I have probably spent 20 hours a week during the offseason doing things related to the projection system, especially the pitchers. I know that no matter what I do its going to barely improve the projections overall. I may not have a chance to beat PECOTA, since I have not built a similarity score program or anything like that. Its an obsession, and at some point I need to call it quits, release some final numbers, and then just sit back and watch baseball for the year, and not worry about every little thing that might improve the projections until next offseason.
For the hitters I have:
A) added a 4th year to the sample, though it is weighted much less than the other years.

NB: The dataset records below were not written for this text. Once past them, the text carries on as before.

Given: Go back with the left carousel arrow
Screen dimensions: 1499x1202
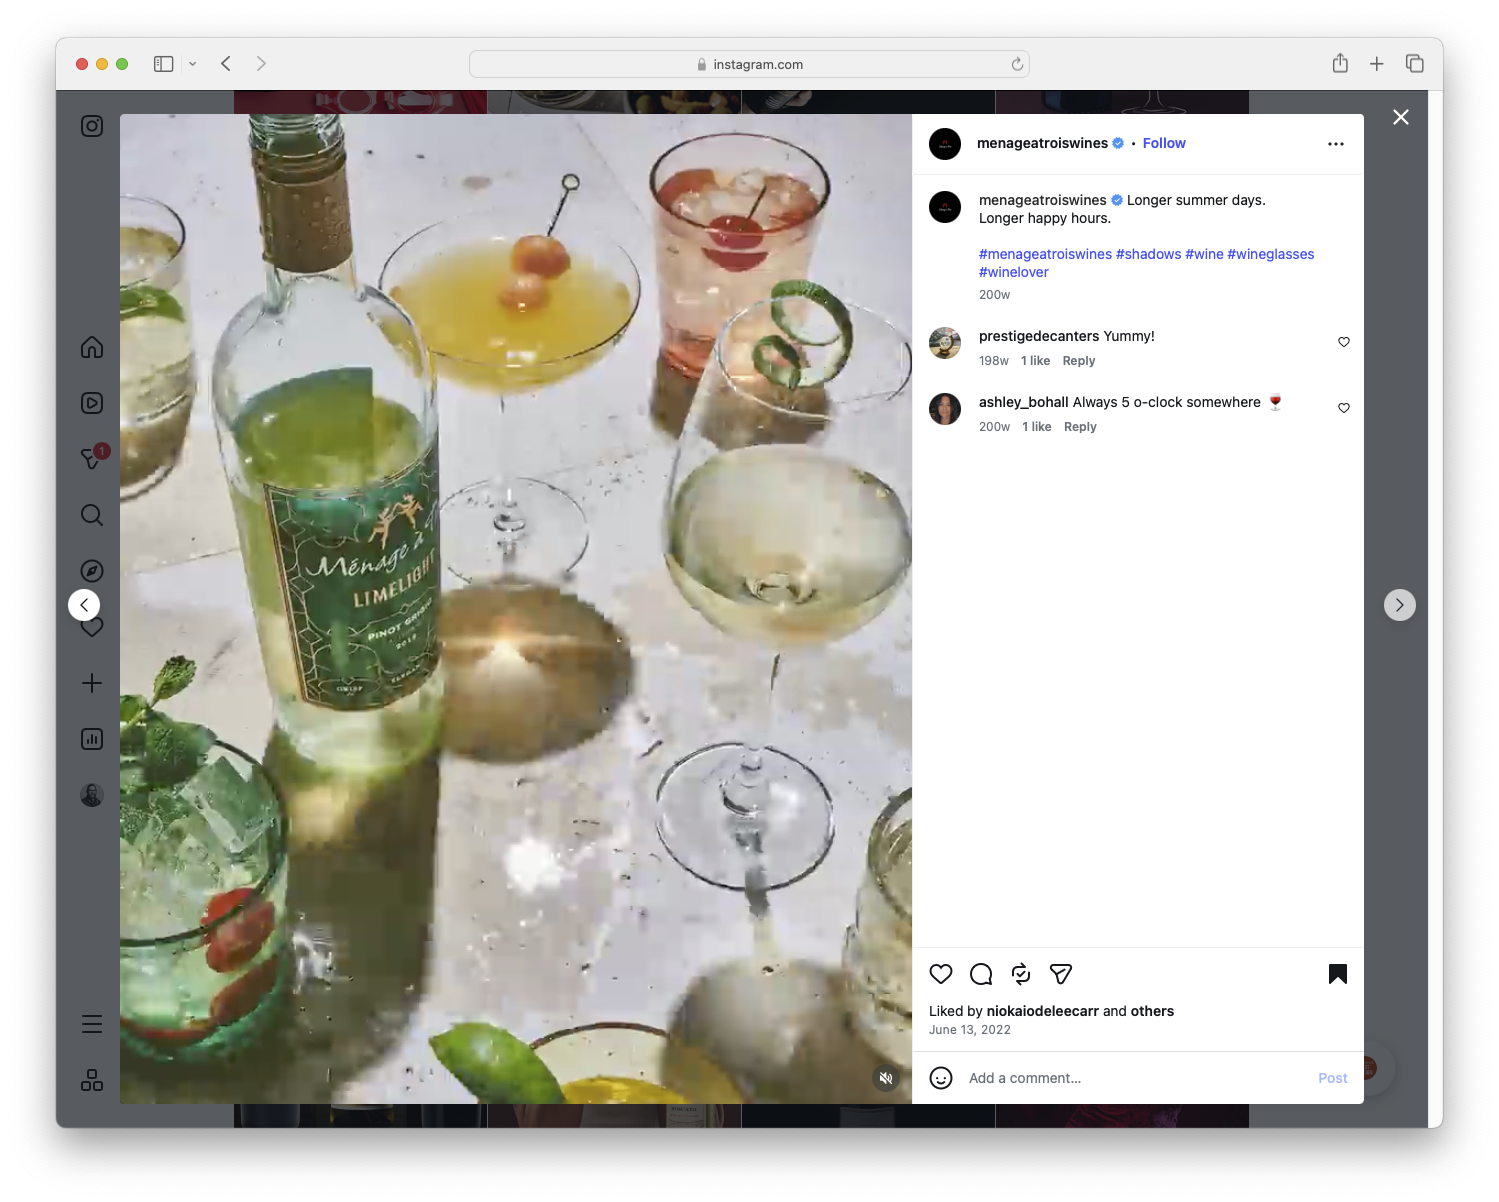Looking at the screenshot, I should [84, 604].
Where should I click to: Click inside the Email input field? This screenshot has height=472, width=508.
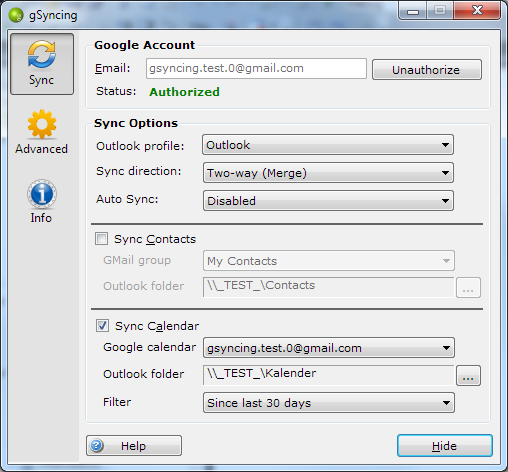[256, 69]
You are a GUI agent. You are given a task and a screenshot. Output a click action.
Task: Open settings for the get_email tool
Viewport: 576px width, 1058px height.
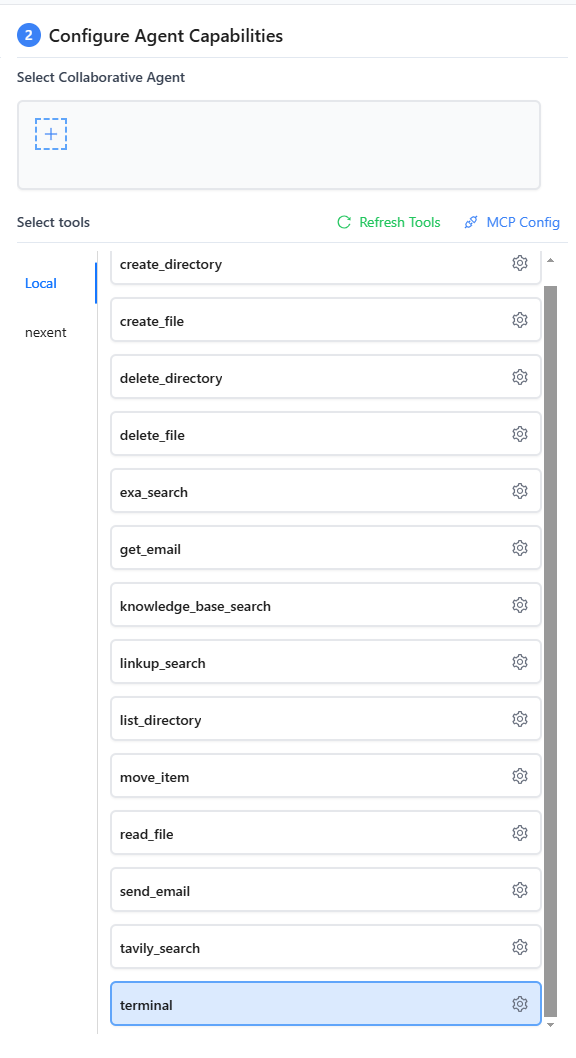pyautogui.click(x=519, y=547)
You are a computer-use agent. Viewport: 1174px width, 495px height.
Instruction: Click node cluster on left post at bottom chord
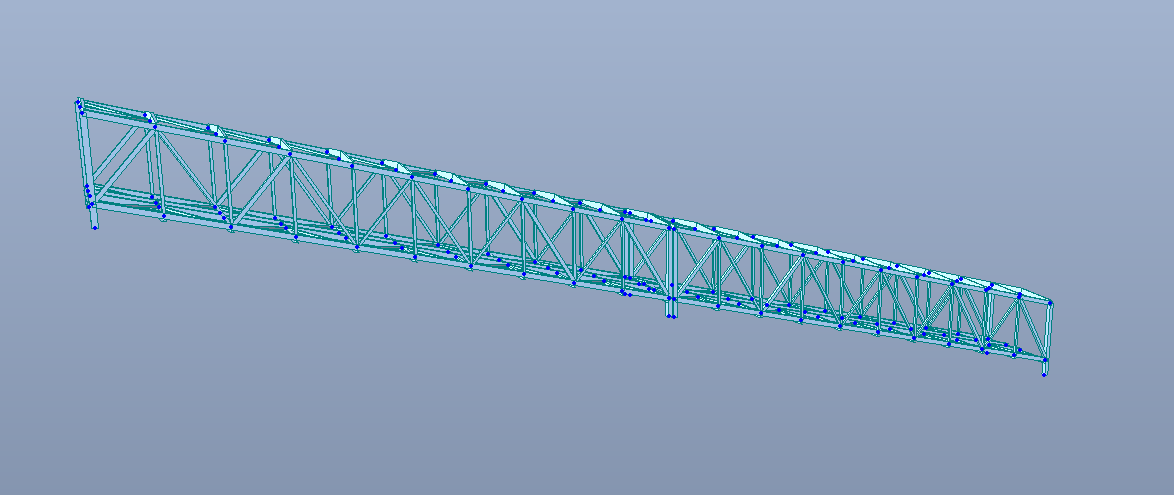pos(88,194)
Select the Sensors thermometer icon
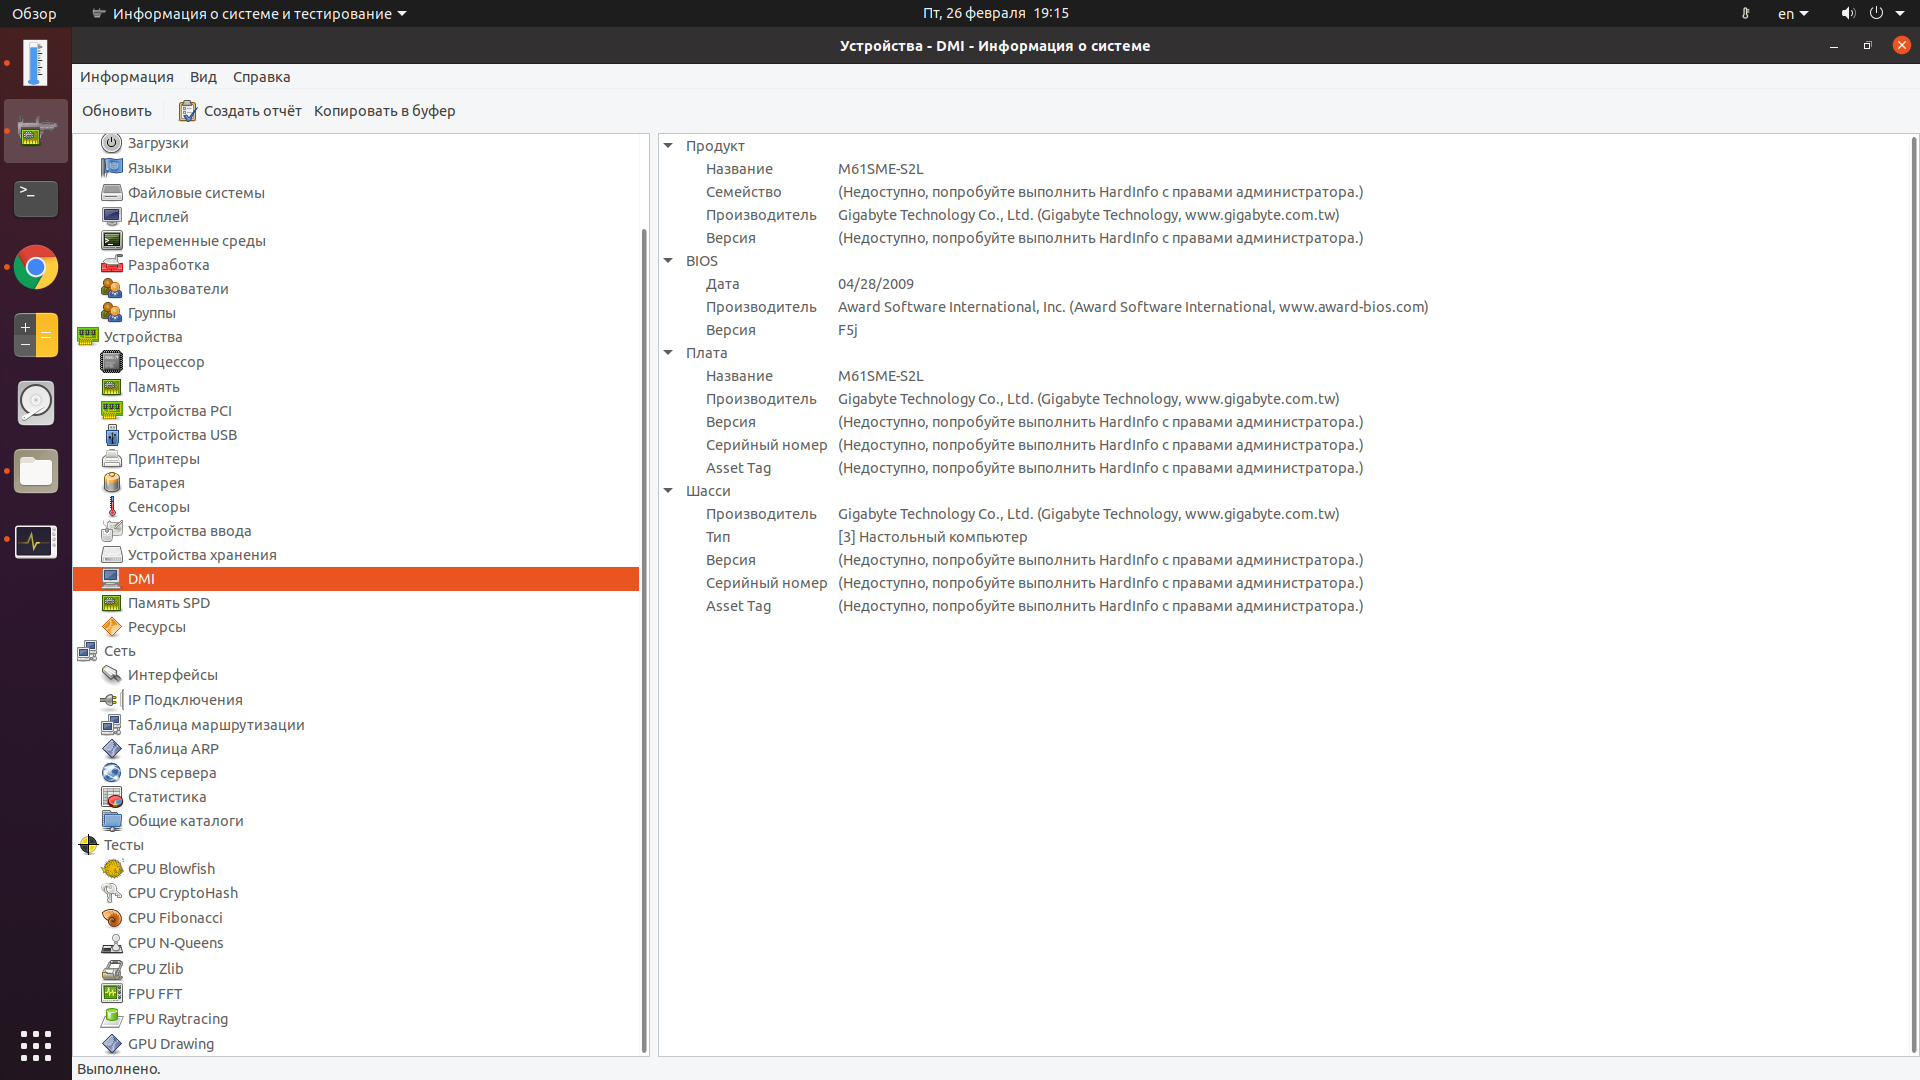The width and height of the screenshot is (1920, 1080). pyautogui.click(x=111, y=507)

B) Changed the weights on each year
C) added some modifications to the aging curve based on player type. This is still in the rudimentory stage.
Using the same sample of players with 500+ AB that I ran the projection test with, the R for CHONE improves from .677 to .703. That needs to be taken with a grain of salt, since I already knew the 2006 outcomes before making these changes, but I promise I didn't "best fit" to my little 100 player sample. I could have easily beaten all other projections in hindsight by putting in a line some like this:
IF playername.last rhymes with "Why" then HR > 40.
But I didn't do that. I looked at every player from 1982-2005 and used 4 years of data to predict the 5th year. Anyway, we'll see how it turns out.
I've spent a lot more time on the pitchers.
A) Cleaned up a lot of formuli. I made calculations more rigorous in places I was taking shortcuts.
B) Added batted ball data to model BABIP and HR allowed. I'm sure I'm not the only one to do this, but I don't think every forecasting system does this yet. It really helps on the homeruns. Both Derek Lowe and Javier Vasquez gave up a bunch of homers in 2005. Batted ball data tells you which one stays high and which one is a fluke. I don't know how this will work on BABIP, but its worth a shot.
C) Improved MLE's for pitchers
I use the system to project innings, strikeouts, walks, hit batters, and homers. I do not have a calculation for doubles and triples, I just assumed an average distribution for each pitcher between doubles, triples, and singles.
Once I've added batted ball data, this must be changed. Flyballs are turned into hits at a lower rate than grounders, and this is reflected in the player's hit total, but flyballs are also more likely to become doubles and triples. This has been fixed. What shocked me is how small the effect is though. Pitchers in general give up, not counting homers, 1.27 bases per hit. For the 10 starters with the highest groundball rate, its only a bit lower, 1.25. For the biggest flyball pitchers, its only a bit higher, 1.29.
I looked at the before and after ERAs for Jered Weaver and Chien-Ming Wang. Weaver baloons from 3.38 to 3.40. Wang drops to 4.09 from 4.16. Its not much but I'm not looking for every last bit to make these projections the best I can. Sometime soon I will finish CHONE v2.1.